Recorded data
## begin
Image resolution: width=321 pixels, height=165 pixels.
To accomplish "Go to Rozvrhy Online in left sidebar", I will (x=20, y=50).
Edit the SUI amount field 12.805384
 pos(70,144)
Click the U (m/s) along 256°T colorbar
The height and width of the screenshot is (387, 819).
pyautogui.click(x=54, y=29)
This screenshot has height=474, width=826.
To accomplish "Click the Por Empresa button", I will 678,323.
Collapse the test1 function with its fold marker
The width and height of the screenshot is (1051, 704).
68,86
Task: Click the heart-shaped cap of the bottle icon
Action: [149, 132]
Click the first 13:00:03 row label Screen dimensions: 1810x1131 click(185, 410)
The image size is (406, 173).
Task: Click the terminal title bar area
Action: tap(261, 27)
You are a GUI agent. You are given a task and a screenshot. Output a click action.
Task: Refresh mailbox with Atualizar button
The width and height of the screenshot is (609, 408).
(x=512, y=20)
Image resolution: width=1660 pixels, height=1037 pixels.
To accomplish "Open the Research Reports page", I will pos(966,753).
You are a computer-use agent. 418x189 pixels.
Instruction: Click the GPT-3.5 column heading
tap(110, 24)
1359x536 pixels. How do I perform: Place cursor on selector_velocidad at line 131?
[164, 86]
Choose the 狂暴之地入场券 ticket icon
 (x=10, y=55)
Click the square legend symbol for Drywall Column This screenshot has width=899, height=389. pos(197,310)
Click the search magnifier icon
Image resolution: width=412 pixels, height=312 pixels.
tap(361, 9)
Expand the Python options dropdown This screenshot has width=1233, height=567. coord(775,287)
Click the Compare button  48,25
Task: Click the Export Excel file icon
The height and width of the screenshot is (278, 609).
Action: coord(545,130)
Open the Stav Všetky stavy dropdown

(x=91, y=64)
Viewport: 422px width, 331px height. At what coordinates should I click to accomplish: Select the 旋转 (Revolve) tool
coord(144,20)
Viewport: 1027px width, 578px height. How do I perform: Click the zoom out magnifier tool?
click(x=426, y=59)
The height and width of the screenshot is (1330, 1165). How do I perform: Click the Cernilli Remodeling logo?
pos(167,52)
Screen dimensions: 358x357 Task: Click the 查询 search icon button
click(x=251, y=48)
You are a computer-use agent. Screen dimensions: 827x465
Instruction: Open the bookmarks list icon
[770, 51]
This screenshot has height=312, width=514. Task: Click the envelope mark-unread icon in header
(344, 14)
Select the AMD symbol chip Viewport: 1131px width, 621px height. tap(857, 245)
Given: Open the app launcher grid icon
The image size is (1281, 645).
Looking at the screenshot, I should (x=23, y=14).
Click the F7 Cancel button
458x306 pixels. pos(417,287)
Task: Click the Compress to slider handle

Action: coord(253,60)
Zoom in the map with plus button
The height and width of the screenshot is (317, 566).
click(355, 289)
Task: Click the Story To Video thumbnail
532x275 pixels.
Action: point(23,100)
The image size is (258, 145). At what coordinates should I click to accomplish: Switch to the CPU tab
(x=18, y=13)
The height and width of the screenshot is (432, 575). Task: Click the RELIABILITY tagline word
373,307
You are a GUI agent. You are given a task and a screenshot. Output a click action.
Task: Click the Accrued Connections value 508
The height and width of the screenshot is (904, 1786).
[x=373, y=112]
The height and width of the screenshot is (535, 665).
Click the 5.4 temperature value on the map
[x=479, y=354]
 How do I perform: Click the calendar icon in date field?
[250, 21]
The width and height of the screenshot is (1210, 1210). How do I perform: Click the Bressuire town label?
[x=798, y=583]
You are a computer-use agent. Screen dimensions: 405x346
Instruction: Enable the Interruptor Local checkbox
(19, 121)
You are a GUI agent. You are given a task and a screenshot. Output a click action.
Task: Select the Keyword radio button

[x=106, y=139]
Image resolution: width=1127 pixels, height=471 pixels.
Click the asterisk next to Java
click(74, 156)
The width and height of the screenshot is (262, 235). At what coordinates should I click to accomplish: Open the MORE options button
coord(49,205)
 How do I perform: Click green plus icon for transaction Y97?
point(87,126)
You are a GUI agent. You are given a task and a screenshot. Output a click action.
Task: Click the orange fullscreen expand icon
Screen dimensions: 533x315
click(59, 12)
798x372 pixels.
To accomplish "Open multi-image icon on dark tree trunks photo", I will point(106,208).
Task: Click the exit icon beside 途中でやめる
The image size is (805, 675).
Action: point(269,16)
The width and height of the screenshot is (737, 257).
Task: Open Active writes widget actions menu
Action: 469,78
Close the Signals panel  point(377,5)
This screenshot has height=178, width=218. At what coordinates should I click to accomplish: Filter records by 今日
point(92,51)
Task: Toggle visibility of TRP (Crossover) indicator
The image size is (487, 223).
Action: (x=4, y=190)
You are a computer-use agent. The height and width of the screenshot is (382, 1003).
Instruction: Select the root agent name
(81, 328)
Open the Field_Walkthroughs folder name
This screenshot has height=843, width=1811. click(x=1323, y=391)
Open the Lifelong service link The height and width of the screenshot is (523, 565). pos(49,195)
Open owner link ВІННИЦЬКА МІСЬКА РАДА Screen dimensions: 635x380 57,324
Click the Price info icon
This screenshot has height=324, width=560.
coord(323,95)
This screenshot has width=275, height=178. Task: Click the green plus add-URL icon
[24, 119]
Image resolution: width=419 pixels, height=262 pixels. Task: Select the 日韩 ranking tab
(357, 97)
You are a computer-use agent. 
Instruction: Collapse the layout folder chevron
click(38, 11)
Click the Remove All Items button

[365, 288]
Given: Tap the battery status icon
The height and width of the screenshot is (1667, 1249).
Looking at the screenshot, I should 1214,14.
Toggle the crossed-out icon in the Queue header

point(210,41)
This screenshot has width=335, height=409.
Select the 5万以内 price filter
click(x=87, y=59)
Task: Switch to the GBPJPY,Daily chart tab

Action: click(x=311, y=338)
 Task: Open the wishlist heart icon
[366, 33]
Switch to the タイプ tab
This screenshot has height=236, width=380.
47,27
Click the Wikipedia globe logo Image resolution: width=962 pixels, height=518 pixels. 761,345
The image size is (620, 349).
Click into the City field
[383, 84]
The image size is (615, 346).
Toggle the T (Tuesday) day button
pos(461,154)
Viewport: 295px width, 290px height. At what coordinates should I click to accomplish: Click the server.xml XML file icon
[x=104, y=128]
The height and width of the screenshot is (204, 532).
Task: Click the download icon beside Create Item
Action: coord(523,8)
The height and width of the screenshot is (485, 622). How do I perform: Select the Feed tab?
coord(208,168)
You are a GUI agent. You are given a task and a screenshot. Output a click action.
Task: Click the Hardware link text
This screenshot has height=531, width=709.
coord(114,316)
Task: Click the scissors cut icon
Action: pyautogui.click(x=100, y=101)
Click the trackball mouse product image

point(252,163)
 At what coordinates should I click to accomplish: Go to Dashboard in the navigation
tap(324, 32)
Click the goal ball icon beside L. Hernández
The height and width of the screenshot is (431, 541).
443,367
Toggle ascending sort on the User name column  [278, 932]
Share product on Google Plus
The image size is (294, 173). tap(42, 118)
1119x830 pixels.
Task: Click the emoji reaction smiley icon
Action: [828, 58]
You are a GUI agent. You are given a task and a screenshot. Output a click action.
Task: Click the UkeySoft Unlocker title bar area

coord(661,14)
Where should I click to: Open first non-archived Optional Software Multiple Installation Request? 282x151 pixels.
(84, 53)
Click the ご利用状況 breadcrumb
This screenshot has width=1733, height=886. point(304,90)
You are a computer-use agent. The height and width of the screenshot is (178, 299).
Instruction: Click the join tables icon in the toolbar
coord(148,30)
## end
__WRITTEN TASK__
Render the rows from the start of the records through the line containing "click(x=426, y=59)", both included, as a numbered list, leaving out any blank lines.

__THE OUTPUT__
1. Image resolution: width=321 pixels, height=165 pixels.
2. To accomplish "Go to Rozvrhy Online in left sidebar", I will (x=20, y=50).
3. Edit the SUI amount field 12.805384
4.  pos(70,144)
5. Click the U (m/s) along 256°T colorbar
6. The height and width of the screenshot is (387, 819).
7. pyautogui.click(x=54, y=29)
8. This screenshot has height=474, width=826.
9. To accomplish "Click the Por Empresa button", I will 678,323.
10. Collapse the test1 function with its fold marker
11. The width and height of the screenshot is (1051, 704).
12. 68,86
13. Task: Click the heart-shaped cap of the bottle icon
14. Action: [149, 132]
15. Click the first 13:00:03 row label Screen dimensions: 1810x1131 click(185, 410)
16. The image size is (406, 173).
17. Task: Click the terminal title bar area
18. Action: tap(261, 27)
19. You are a GUI agent. You are given a task and a screenshot. Output a click action.
20. Task: Refresh mailbox with Atualizar button
21. The width and height of the screenshot is (609, 408).
22. (x=512, y=20)
23. Image resolution: width=1660 pixels, height=1037 pixels.
24. To accomplish "Open the Research Reports page", I will pos(966,753).
25. You are a computer-use agent. 418x189 pixels.
26. Instruction: Click the GPT-3.5 column heading
27. tap(110, 24)
28. 1359x536 pixels. How do I perform: Place cursor on selector_velocidad at line 131?
29. [164, 86]
30. Choose the 狂暴之地入场券 ticket icon
31.  (x=10, y=55)
32. Click the square legend symbol for Drywall Column This screenshot has width=899, height=389. pos(197,310)
33. Click the search magnifier icon
34. Image resolution: width=412 pixels, height=312 pixels.
35. tap(361, 9)
36. Expand the Python options dropdown This screenshot has width=1233, height=567. coord(775,287)
37. Click the Compare button  48,25
38. Task: Click the Export Excel file icon
39. The height and width of the screenshot is (278, 609).
40. Action: coord(545,130)
41. Open the Stav Všetky stavy dropdown
42. (x=91, y=64)
43. Viewport: 422px width, 331px height. At what coordinates should I click to accomplish: Select the 旋转 (Revolve) tool
44. coord(144,20)
45. Viewport: 1027px width, 578px height. How do I perform: Click the zoom out magnifier tool?
46. click(x=426, y=59)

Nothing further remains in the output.